→ DATASET RECORDS:
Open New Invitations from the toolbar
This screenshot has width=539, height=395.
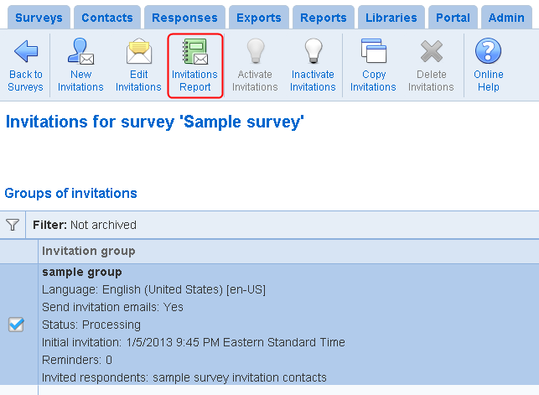click(80, 65)
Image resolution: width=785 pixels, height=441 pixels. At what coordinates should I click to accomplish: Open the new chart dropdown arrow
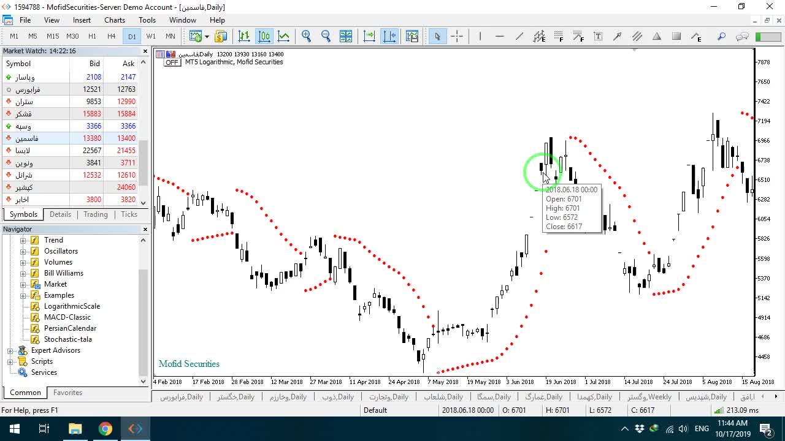(x=207, y=37)
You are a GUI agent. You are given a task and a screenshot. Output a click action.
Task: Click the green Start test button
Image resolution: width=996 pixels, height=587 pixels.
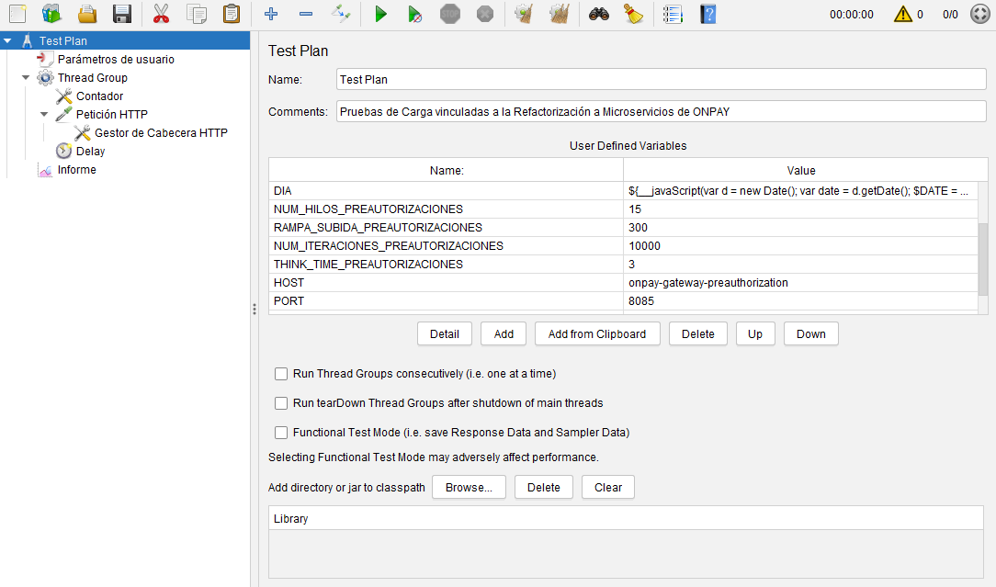380,14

→ PROMPT:
Nothing but the pictures should be left out when the records are retyped exactly.

→ ANSWER SPACE:
Open New Invitations from the toolbar
This screenshot has width=539, height=395.
click(80, 65)
Image resolution: width=785 pixels, height=441 pixels. At what coordinates should I click to accomplish: Open the new chart dropdown arrow
(x=207, y=37)
You are a GUI agent. You are given a task and a screenshot. Output a click action.
Task: Click the green Start test button
Image resolution: width=996 pixels, height=587 pixels.
380,14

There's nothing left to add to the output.